## Given passage
....
QA4SM Python Client API - Basic Overview

This is the Python client library for interacting with the QA4SM web service for soil moisture validation. It provides programmatic access to discover datasets, run validation jobs, monitor their status, and download results.

Installation

pip install qa4sm-api

Prerequisites

Your account needs to be approved to use the API. Go to [https://qa4sm.eu/ui/user-profile](your profile page) and Request a new API token.

Afterwards you need to store your token on your PCI in the file ~/.qa4smapirc. You can either do this manually or use the CLI tool as described below.

Option 1: Automated Setup with CLI (Recommended)

Use the qa4sm api setup command to automatically create the configuration file:

qa4sm api setup

You will be prompted for your QA4SM credentials (username and password). The command will:

Retrieve your API token from QA4SM.eu
Create or update ~/.qa4smapirc with your credentials
Store your token securely for future use

Option 2: Manual Configuration

Create the ~/.qa4smapirc file manually with your credentials:

Obtain your API token from your user profile page
Create or edit ~/.qa4smapirc and add the following content:

[qa4sm.eu]
token: your_api_token_here
username: your_username

Verifying Your Setup

To verify your authentication is working, you can run the following console command

qa4sm api check

And it should print a success message if everything is configured correctly.

Using the API

Once you’ve set up your authentication, you can use the API in your Python code.

Initial Connection

At the start of your application, you need set up the connection to QA4SM. API commands are then sent through this connection.

from qa4sm_api.client_api import Connection

qa4sm = Connection()
....
## Data provided
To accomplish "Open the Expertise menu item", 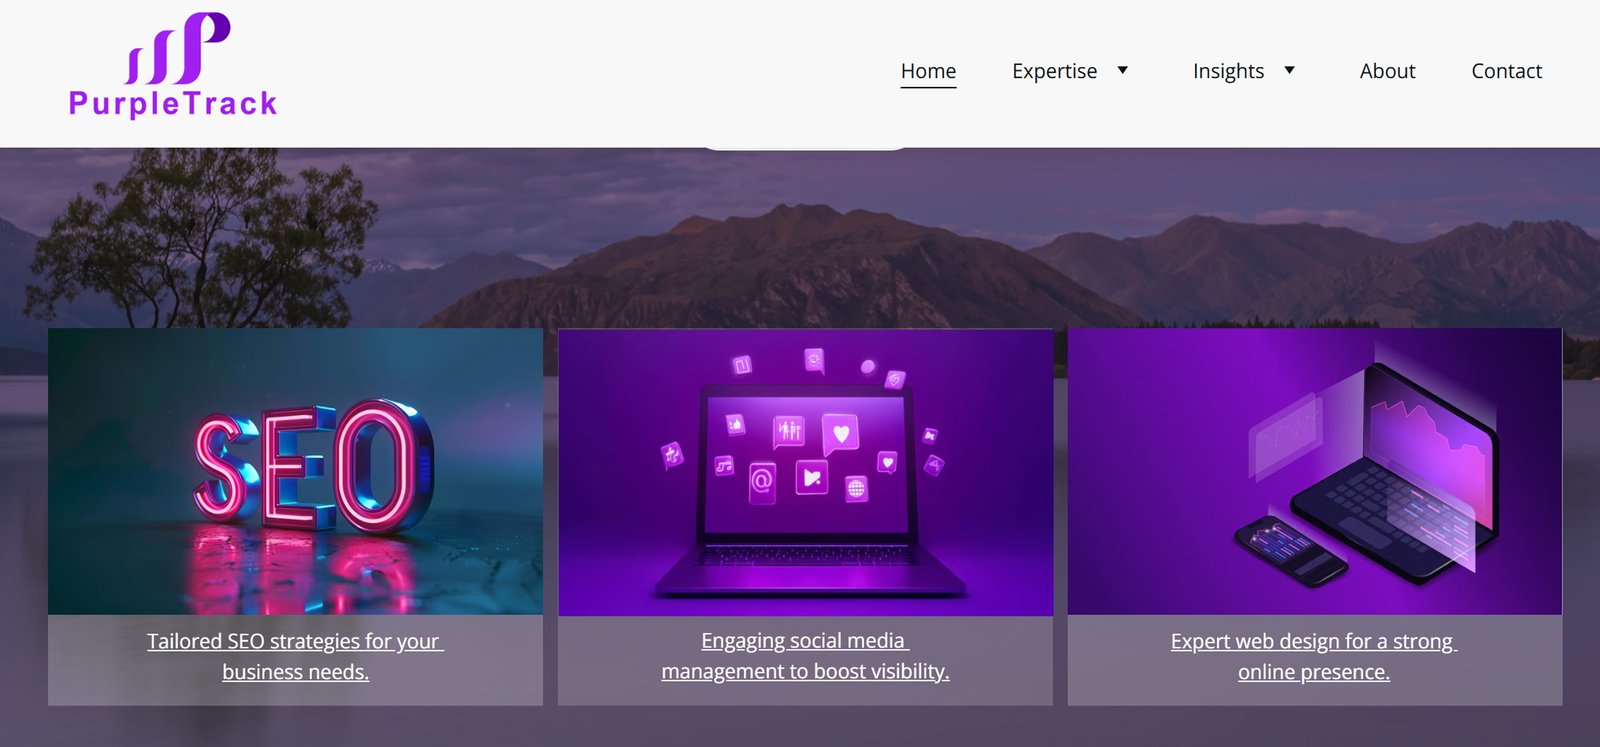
....
## Exercise tasks
A. In the QA4SM client overview, change "token" to "key" in the part that opens with the words containing "pip install qa4sm-api" and closes with "as described below.".
B. Answer these questions from the QA4SM client overview:
(i) Which command installs the library?
(ii) Which console command verifies that authentication is working?
(iii) Which class is imported to set up the connection to QA4SM?
The data is separate material, unrelated to the QA4SM client overview.

## Task responses
A.
pip install qa4sm-api

Prerequisites

Your account needs to be approved to use the API. Go to [https://qa4sm.eu/ui/user-profile](your profile page) and Request a new API key.

Afterwards you need to store your key on your PCI in the file ~/.qa4smapirc. You can either do this manually or use the CLI tool as described below.

B.
(i) pip install qa4sm-api
(ii) qa4sm api check
(iii) Connection, from qa4sm_api.client_api